In a statement Wednesday, officials at the lab known by its French acronym CERN announced the discovery, which could shed more light on how things work beyond the “Standard Model” physics theory explaining the basic building blocks of matter. The results also were submitted to the publication Physical Review Letters.
“Nature was kind and gave us two particles for the price of one,” said one of the CERN collaborators, Matthew Charles, of the CNRS’s LPNHE laboratory at Paris VI University.
The new particles are more than six times as massive as the protons that scientists have been deliberately crashing into each other in a 17-mile 27-kilometre (17-mile) tunnel on the Swiss-French border near Geneva to see what they can discover about the makeup of the universe and its tiniest particles.
The heavier weight of the two particles is due in part to their “spins” in opposite directions which is “an exciting result,” said Steven Blusk of Syracuse University in New York.

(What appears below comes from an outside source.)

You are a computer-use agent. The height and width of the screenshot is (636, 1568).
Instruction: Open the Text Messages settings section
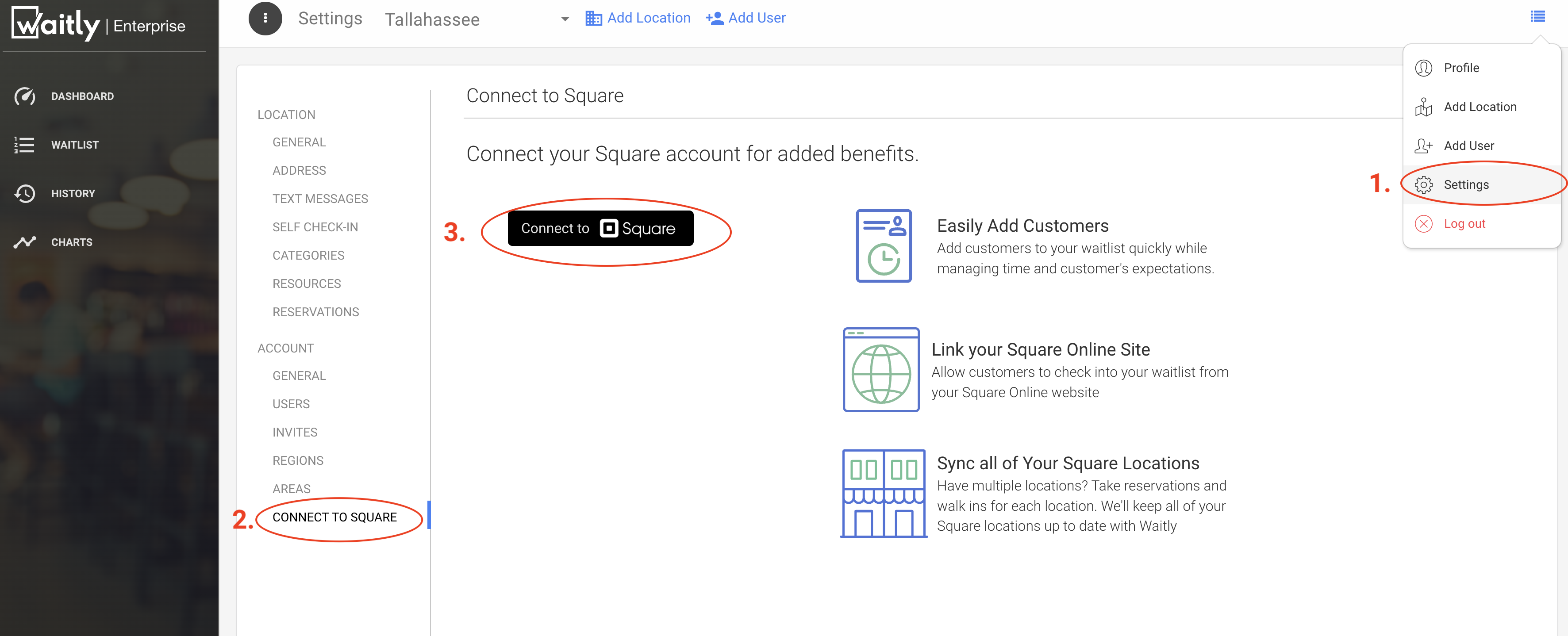click(320, 199)
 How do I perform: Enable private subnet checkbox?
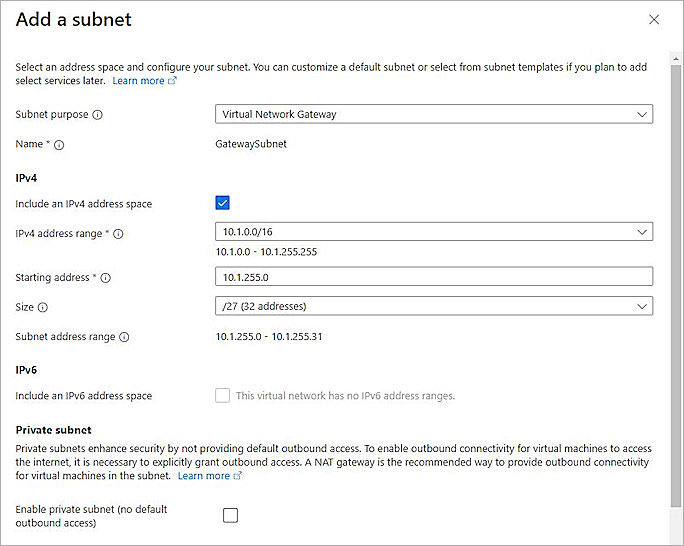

CERN-based physicist Patrick Koppenburg said the study, using data taken during 2011 and 2012, could help differentiate between Standard Model effects and “anything new or unexpected in the future.”
Teams of thousands of CERN scientists also used the state-of-the-art particle accelerator to discover the subatomic particle known as the Higgs boson, without which particles wouldn’t hold together and there would be no matter. The discovery helped Peter Higgs win the Nobel Prize by proving his theories right.